:: Task item ::
In the entries that follow, the first line to write out is the one containing "Where should I", and the last is the one containing "Image resolution: width=687". Reproduce that stretch exactly, with nothing before or after it.

:: Material shown ::
==*==

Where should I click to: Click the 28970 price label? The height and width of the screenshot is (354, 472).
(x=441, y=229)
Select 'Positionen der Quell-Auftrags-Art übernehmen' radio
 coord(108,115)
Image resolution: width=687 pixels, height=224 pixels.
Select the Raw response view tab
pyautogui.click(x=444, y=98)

==*==

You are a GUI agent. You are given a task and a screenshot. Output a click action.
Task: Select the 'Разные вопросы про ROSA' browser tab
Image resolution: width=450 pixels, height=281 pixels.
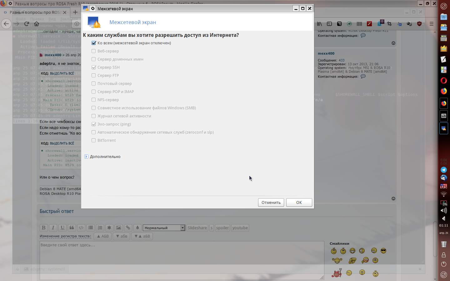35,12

==*==

:: Result ::
Where should I click to: Click the 28970 price label? The height and width of the screenshot is (354, 472).
(x=441, y=229)
Select 'Positionen der Quell-Auftrags-Art übernehmen' radio
 coord(108,115)
Image resolution: width=687 pixels, height=224 pixels.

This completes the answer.